Скромный сейм собирается в Финляндии. Там говорят о свободе печати, об уничтожении смертной казни, о местных интересах. «Московские ведомости» рысьими глазами следят за каждым предложением, говорят о сейме с пеной у рта и, когда сейм собирается вытянуть полегоньку из-под лапы медведя какую-либо крупицу свободы, «Ведомости» тут как тут, чтобы забить тревогу, подчеркнуть, преувеличить все то, что там хотели смягчить, сгладить.

Украинские писатели желают печатать книги по-украински. Они не питают особых симпатий в России… и не имеют ни и малейших оснований их питать.  «Это – польская интрига, — восклицают «Ведомости», — они хотят отделиться!». [sic]  «Замолчите, — кричат им со всех сторон, — разве вы не знаете, что по нынешнему времени ведете людей прямо в тюрьму!».  – «Это меня не касается», — отвечает газета…

В покорной, скромной, жалкой палате в Берлине раздаются тихие, слабые голоса в защиту свободы… «Московские ведомости», этот международный цербер, тотчас начинает лаять.

О прочих газетах почти сказать нечего.
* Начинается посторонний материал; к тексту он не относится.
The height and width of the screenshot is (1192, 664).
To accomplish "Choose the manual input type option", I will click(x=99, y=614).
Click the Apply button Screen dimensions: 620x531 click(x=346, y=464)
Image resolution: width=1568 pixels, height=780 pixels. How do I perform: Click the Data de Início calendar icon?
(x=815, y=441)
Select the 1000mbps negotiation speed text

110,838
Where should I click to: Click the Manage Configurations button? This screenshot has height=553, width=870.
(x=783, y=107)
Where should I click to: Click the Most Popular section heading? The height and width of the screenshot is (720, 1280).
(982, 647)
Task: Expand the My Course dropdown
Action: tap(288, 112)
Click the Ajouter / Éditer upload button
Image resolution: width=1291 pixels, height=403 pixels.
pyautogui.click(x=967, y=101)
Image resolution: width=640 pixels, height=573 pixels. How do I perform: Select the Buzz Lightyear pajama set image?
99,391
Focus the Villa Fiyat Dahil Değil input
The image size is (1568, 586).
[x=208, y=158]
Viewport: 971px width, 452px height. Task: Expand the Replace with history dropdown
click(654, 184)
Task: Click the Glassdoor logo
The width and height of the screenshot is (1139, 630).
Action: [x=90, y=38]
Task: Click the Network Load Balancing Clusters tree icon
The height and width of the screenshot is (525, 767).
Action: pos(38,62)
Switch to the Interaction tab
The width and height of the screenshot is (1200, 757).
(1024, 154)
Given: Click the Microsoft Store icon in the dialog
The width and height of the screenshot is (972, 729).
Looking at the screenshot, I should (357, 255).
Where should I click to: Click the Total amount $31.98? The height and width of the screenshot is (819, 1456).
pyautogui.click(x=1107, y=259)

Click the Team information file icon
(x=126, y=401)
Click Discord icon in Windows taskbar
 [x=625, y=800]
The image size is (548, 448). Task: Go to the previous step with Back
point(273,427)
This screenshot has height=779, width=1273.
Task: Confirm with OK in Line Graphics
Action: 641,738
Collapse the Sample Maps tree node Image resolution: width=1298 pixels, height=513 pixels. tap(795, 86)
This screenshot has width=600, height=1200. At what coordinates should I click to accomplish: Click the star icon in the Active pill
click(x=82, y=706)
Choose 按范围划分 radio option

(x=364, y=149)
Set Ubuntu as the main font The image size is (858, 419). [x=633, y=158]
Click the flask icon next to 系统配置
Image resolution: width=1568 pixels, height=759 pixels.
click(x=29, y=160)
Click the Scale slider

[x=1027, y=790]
Одни из них, как С-Петербургские ведомости», делают все возможное, чтоб удержаться на уровне порядочности, но это им не удается.

Об одной только газете следует здесь упомянуть. Мы говорим о московских славянофилах и об их органе «День».

Учение славянофилов основывается на полном отрицании петербургской империи, на уважении в национальному, на подчинении воле народа.  В глазах славянофилов русская империя, подобно Польше, — страна покоренная шайкой авантюристов, ренегатов, немцев, которые со времен Петра I и с его помощью овладели властью  И вот орган, долженствующий выражать это мнение, при первом крике независимости одного из славянских народов [т.е. Польши — ВП] становится на сторону петербургских немцев, но вместе с тем сохраняет свой обычный жаргон «московского фрондера», называя официальную Россию Russland, проводя различие между публикой и народом и никогда не смешивая любовь к отечеству с патриотизмом, который является лишь любовью к государством.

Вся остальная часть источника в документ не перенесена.